▶ [The task]
Copy the following items word for word.

(Records from a pointing dataset)
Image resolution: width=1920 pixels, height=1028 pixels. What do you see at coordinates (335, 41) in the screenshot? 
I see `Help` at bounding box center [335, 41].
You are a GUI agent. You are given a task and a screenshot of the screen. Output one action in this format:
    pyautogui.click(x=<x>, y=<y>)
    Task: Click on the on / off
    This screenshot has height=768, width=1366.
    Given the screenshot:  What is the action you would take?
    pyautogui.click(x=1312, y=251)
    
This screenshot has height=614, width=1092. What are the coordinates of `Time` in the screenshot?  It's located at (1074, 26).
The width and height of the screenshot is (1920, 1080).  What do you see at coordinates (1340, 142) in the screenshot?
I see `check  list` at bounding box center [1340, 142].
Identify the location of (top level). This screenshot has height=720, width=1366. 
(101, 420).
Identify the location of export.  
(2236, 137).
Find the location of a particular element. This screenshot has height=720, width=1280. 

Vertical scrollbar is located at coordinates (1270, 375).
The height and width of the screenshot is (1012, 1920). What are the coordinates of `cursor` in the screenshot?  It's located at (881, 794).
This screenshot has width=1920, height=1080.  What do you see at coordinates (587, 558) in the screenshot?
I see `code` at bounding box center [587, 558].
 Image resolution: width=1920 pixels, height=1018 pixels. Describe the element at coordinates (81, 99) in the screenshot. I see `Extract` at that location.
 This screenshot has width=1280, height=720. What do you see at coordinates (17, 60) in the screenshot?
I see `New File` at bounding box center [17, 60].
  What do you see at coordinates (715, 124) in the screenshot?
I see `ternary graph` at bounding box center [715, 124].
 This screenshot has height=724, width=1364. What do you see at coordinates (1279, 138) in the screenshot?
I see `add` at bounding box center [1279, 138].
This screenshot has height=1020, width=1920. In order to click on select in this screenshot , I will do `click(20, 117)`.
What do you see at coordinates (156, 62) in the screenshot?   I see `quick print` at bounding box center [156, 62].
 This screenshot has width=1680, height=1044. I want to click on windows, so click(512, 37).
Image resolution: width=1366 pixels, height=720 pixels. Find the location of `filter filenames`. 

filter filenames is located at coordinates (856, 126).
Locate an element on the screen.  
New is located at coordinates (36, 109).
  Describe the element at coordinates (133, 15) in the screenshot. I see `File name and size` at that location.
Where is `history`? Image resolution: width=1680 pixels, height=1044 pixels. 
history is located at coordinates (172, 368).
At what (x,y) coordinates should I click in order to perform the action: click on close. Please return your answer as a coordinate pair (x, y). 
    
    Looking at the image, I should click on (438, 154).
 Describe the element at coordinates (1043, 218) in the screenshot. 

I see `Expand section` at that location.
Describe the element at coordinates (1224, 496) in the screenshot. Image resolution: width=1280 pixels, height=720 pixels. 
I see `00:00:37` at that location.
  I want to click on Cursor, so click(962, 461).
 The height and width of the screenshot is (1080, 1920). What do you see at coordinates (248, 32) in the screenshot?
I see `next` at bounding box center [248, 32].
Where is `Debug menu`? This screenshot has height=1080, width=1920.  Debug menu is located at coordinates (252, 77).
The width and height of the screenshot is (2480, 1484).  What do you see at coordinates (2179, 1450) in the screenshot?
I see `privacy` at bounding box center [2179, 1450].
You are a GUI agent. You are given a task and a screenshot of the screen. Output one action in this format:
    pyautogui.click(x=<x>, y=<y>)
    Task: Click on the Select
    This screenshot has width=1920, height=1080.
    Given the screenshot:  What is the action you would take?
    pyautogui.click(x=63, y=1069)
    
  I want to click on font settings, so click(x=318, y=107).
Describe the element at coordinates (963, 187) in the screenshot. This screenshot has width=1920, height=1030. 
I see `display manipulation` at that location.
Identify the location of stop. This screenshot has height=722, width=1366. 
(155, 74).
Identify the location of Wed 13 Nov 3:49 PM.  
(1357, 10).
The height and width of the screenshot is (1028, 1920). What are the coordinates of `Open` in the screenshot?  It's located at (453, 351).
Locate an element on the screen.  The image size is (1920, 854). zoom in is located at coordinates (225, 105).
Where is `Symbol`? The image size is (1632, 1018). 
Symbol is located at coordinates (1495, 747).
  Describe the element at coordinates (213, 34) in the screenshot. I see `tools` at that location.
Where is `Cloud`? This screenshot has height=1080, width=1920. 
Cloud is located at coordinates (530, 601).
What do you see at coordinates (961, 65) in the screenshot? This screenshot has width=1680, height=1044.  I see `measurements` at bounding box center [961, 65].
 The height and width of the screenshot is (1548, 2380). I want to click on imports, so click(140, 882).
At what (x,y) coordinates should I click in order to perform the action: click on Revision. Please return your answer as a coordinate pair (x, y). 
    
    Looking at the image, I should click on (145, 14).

▶ [Exercise response]
Image resolution: width=1920 pixels, height=1028 pixels. What do you see at coordinates (335, 41) in the screenshot? 
I see `Help` at bounding box center [335, 41].
You are a GUI agent. You are given a task and a screenshot of the screen. Output one action in this format:
    pyautogui.click(x=<x>, y=<y>)
    Task: Click on the on / off
    This screenshot has height=768, width=1366.
    Given the screenshot:  What is the action you would take?
    pyautogui.click(x=1312, y=251)
    
This screenshot has height=614, width=1092. What are the coordinates of `Time` in the screenshot?  It's located at (1074, 26).
The width and height of the screenshot is (1920, 1080).  What do you see at coordinates (1340, 142) in the screenshot?
I see `check  list` at bounding box center [1340, 142].
Identify the location of (top level). This screenshot has height=720, width=1366. 
(101, 420).
Identify the location of export.  
(2236, 137).
Find the location of a particular element. This screenshot has height=720, width=1280. 

Vertical scrollbar is located at coordinates (1270, 375).
The height and width of the screenshot is (1012, 1920). What are the coordinates of `cursor` in the screenshot?  It's located at (881, 794).
This screenshot has width=1920, height=1080.  What do you see at coordinates (587, 558) in the screenshot?
I see `code` at bounding box center [587, 558].
 Image resolution: width=1920 pixels, height=1018 pixels. Describe the element at coordinates (81, 99) in the screenshot. I see `Extract` at that location.
 This screenshot has width=1280, height=720. What do you see at coordinates (17, 60) in the screenshot?
I see `New File` at bounding box center [17, 60].
  What do you see at coordinates (715, 124) in the screenshot?
I see `ternary graph` at bounding box center [715, 124].
 This screenshot has height=724, width=1364. What do you see at coordinates (1279, 138) in the screenshot?
I see `add` at bounding box center [1279, 138].
This screenshot has height=1020, width=1920. In order to click on select in this screenshot , I will do `click(20, 117)`.
What do you see at coordinates (156, 62) in the screenshot?   I see `quick print` at bounding box center [156, 62].
 This screenshot has width=1680, height=1044. I want to click on windows, so click(512, 37).
Image resolution: width=1366 pixels, height=720 pixels. Find the location of `filter filenames`. 

filter filenames is located at coordinates (856, 126).
Locate an element on the screen.  
New is located at coordinates (36, 109).
  Describe the element at coordinates (133, 15) in the screenshot. I see `File name and size` at that location.
Where is `history`? Image resolution: width=1680 pixels, height=1044 pixels. 
history is located at coordinates (172, 368).
At what (x,y) coordinates should I click in order to perform the action: click on close. Please return your answer as a coordinate pair (x, y). 
    
    Looking at the image, I should click on (438, 154).
 Describe the element at coordinates (1043, 218) in the screenshot. 

I see `Expand section` at that location.
Describe the element at coordinates (1224, 496) in the screenshot. Image resolution: width=1280 pixels, height=720 pixels. 
I see `00:00:37` at that location.
  I want to click on Cursor, so click(962, 461).
 The height and width of the screenshot is (1080, 1920). What do you see at coordinates (248, 32) in the screenshot?
I see `next` at bounding box center [248, 32].
Where is `Debug menu`? This screenshot has height=1080, width=1920.  Debug menu is located at coordinates (252, 77).
The width and height of the screenshot is (2480, 1484).  What do you see at coordinates (2179, 1450) in the screenshot?
I see `privacy` at bounding box center [2179, 1450].
You are a GUI agent. You are given a task and a screenshot of the screen. Output one action in this format:
    pyautogui.click(x=<x>, y=<y>)
    Task: Click on the Select
    This screenshot has width=1920, height=1080.
    Given the screenshot:  What is the action you would take?
    pyautogui.click(x=63, y=1069)
    
  I want to click on font settings, so click(x=318, y=107).
Describe the element at coordinates (963, 187) in the screenshot. This screenshot has width=1920, height=1030. 
I see `display manipulation` at that location.
Identify the location of stop. This screenshot has height=722, width=1366. 
(155, 74).
Identify the location of Wed 13 Nov 3:49 PM.  
(1357, 10).
The height and width of the screenshot is (1028, 1920). What are the coordinates of `Open` in the screenshot?  It's located at (453, 351).
Locate an element on the screen.  The image size is (1920, 854). zoom in is located at coordinates (225, 105).
Where is `Symbol`? The image size is (1632, 1018). 
Symbol is located at coordinates (1495, 747).
  Describe the element at coordinates (213, 34) in the screenshot. I see `tools` at that location.
Where is `Cloud`? This screenshot has height=1080, width=1920. 
Cloud is located at coordinates (530, 601).
What do you see at coordinates (961, 65) in the screenshot? This screenshot has width=1680, height=1044.  I see `measurements` at bounding box center [961, 65].
 The height and width of the screenshot is (1548, 2380). I want to click on imports, so click(140, 882).
At what (x,y) coordinates should I click in order to perform the action: click on Revision. Please return your answer as a coordinate pair (x, y). 
    
    Looking at the image, I should click on (145, 14).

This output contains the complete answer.